Research Roundup
Pasteurization reduces bioactive component of breast milk
Providing human breast milk to preterm infants is a strategy for preventing complications including necrotizing enterocolitis. Because a mother’s own milk (considered the gold standard) is not always available, it is important to determine whether alternate breast milk products confer equal nutritional and bioactive value.
Danyvid Olivares-Villagómez, PhD, graduate student Kathleen McClanahan and colleagues determined how common milk pasteurization and storage techniques affect the concentration of osteopontin, a bioactive protein in breast milk that plays roles in intestinal, immunological and brain development.
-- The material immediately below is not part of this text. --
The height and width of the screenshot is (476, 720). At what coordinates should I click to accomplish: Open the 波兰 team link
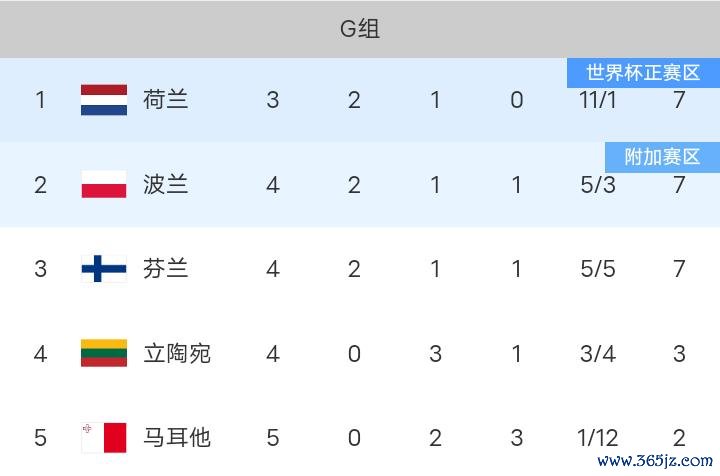166,185
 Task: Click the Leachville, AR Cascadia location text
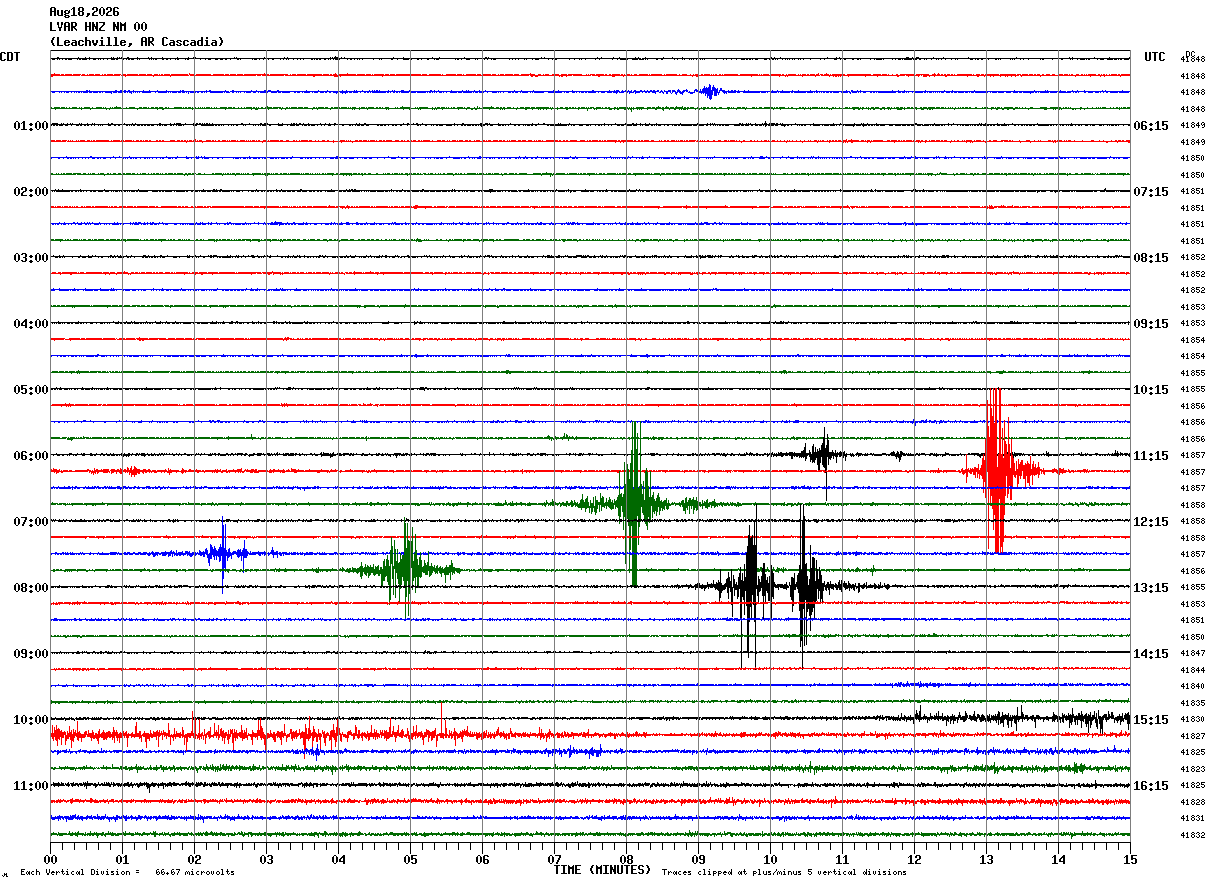(137, 42)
They measured osteopontin concentrations in human breast milk from multiple sources, including fresh and frozen single-donor samples, pooled donor breast milk (Holder-pasteurized), and a shelf-stable breast milk product (retort-pasteurized).
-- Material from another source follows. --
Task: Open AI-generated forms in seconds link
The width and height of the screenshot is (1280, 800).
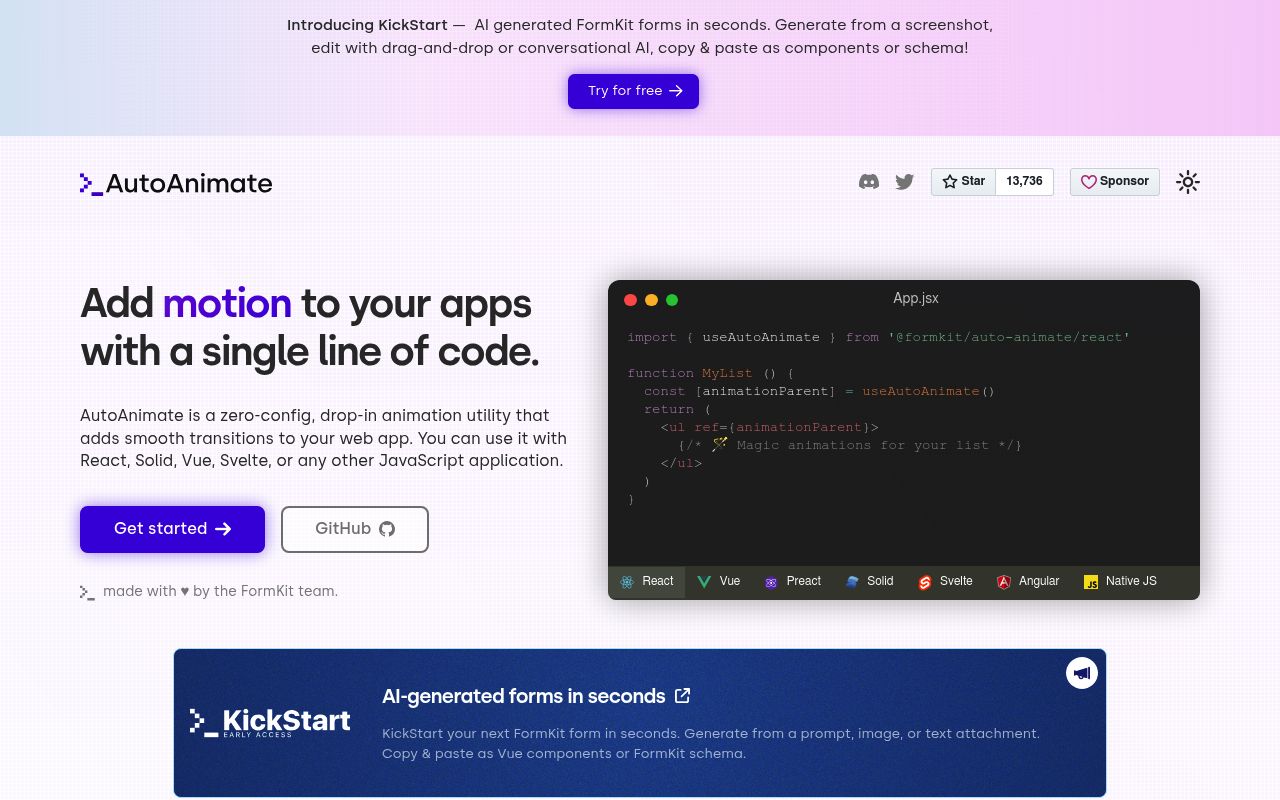Action: (x=536, y=696)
They found that Holder pasteurization reduced osteopontin concentration by about 50%, and that the shelf-stable product, which had a harsher (retort) pasteurization, had lower levels of osteopontin than the Holder-pasteurized pooled donor breast milk. Interestingly, freezing breast milk prior to Holder pasteurization resulted in less osteopontin degradation than Holder pasteurization prior to freezing.
The findings were reported in the journal Pediatric Research. To offset the loss of osteopontin in pasteurized breast milk, the authors suggest considering supplementation of this bioactive protein. They note that bovine osteopontin has been approved for formula supplementation in Europe and is well tolerated by infants.
Study examines social factors and cardiovascular disease risk
A study reported in PLOS ONE examined whether including social determinants of health improves accuracy in predicting who will develop cardiovascular disease (CVD). Matthew Morris, PhD, Hamidreza Moradi, PhD, and study partners analyzed data from 3,980 Black participants in the Jackson Heart Study with no CVD history at baseline. They modeled 10-year CVD risk using machine learning algorithms and evaluated the predictive value of biological, psychosocial, socioeconomic and environmental factors.
Adding social determinants of health did not improve overall predictive accuracy beyond traditional CVD risk factors such as gender, nutrition, blood pressure, smoking and cholesterol. However, analyses of relative predictive importance found that eight social determinants were among the top 15 markers of CVD risk, including insurance status, experiences with discrimination and environmental factors reflecting access to physical activity resources and healthy foods.
While traditional factors may better indicate which individuals currently face higher CVD risk, the authors note that social determinants could help guide community prevention efforts by pinpointing where societal barriers exist to individuals adopting healthy lifestyle behaviors.